:: The data ::
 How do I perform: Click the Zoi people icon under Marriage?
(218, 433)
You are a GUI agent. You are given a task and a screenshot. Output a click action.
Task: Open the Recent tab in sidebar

--

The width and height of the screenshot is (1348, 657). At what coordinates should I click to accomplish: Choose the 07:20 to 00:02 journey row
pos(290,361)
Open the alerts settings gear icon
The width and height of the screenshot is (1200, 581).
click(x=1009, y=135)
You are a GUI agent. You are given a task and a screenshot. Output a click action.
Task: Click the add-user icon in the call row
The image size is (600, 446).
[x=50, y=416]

...

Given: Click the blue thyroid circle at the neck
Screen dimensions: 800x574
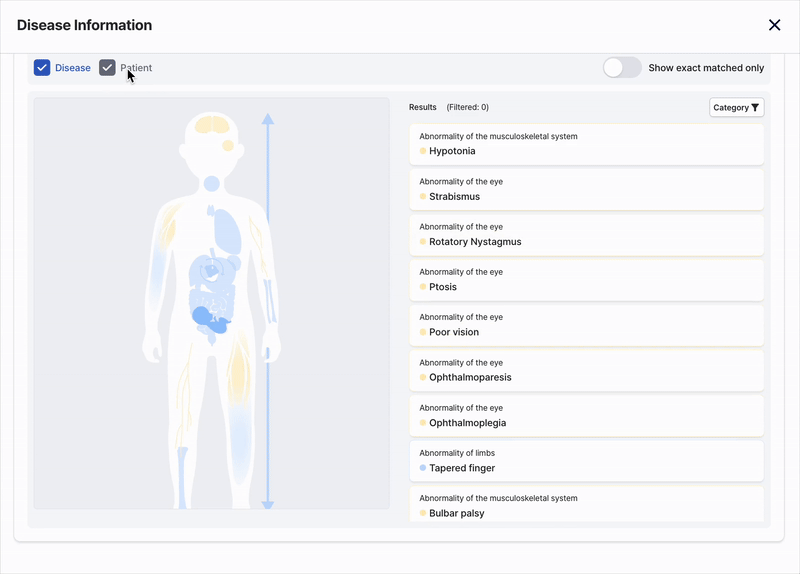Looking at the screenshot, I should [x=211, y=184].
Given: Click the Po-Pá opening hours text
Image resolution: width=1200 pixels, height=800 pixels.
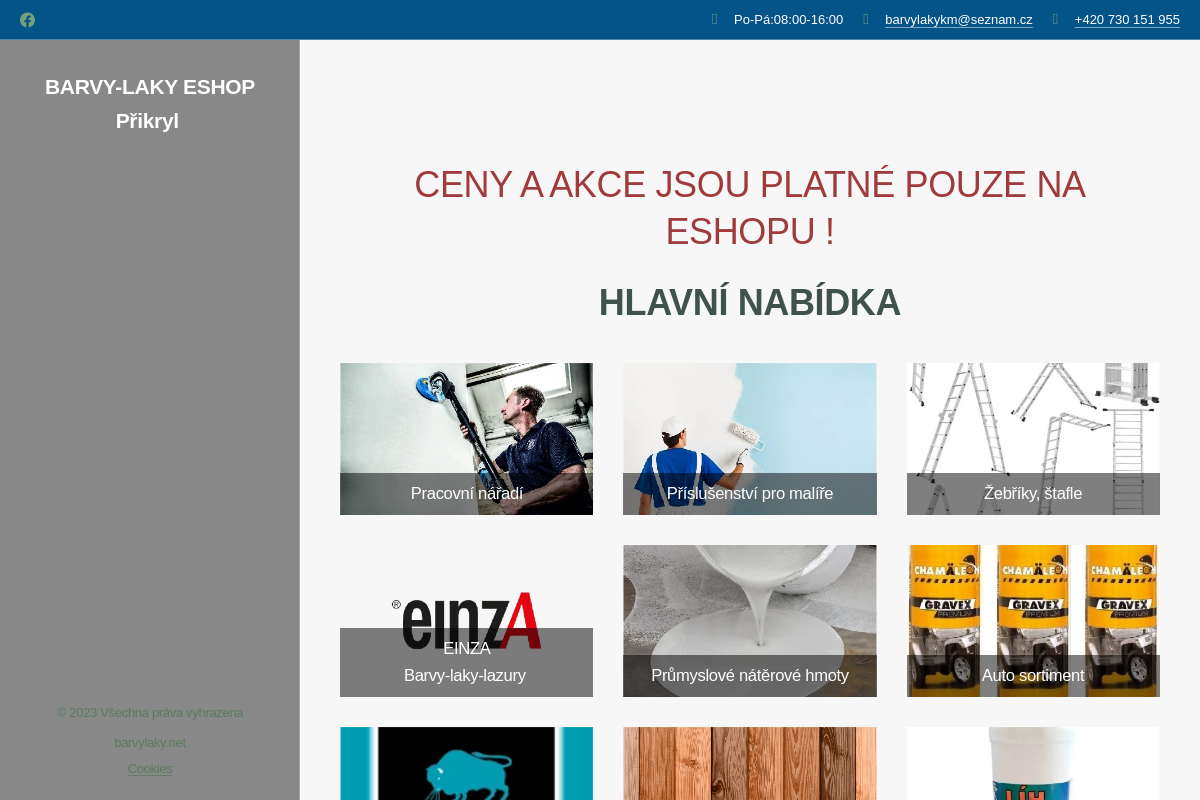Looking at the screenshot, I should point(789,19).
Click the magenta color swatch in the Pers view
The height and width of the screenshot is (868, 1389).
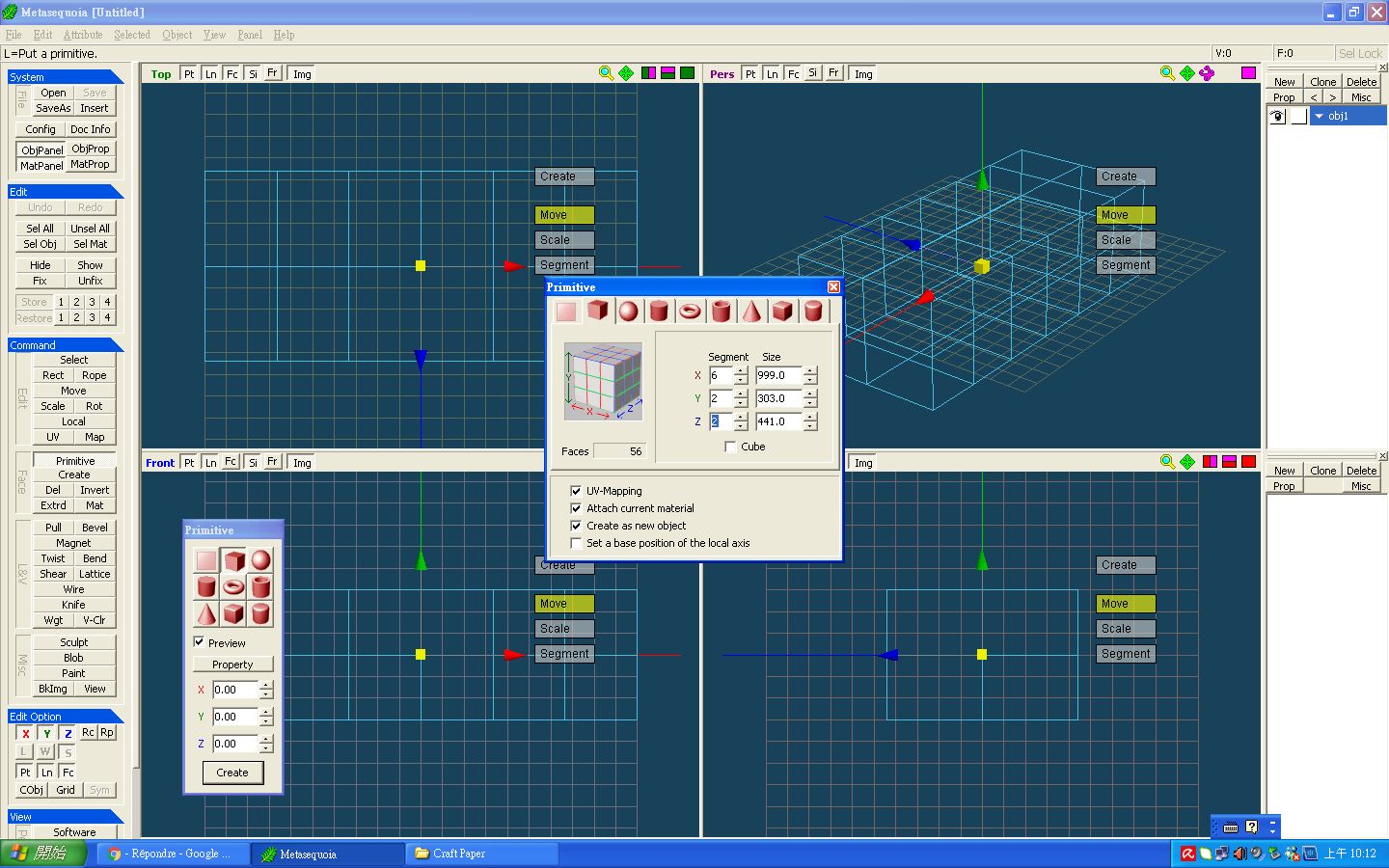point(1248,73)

:: Task ::
Copy the lines of the records starting at the line containing "Click the magenta" and ending at the line containing "point(1248,73)", without changing them. Leave the pictures out.

:: Output of the exercise ::
Click the magenta color swatch in the Pers view
The height and width of the screenshot is (868, 1389).
point(1248,73)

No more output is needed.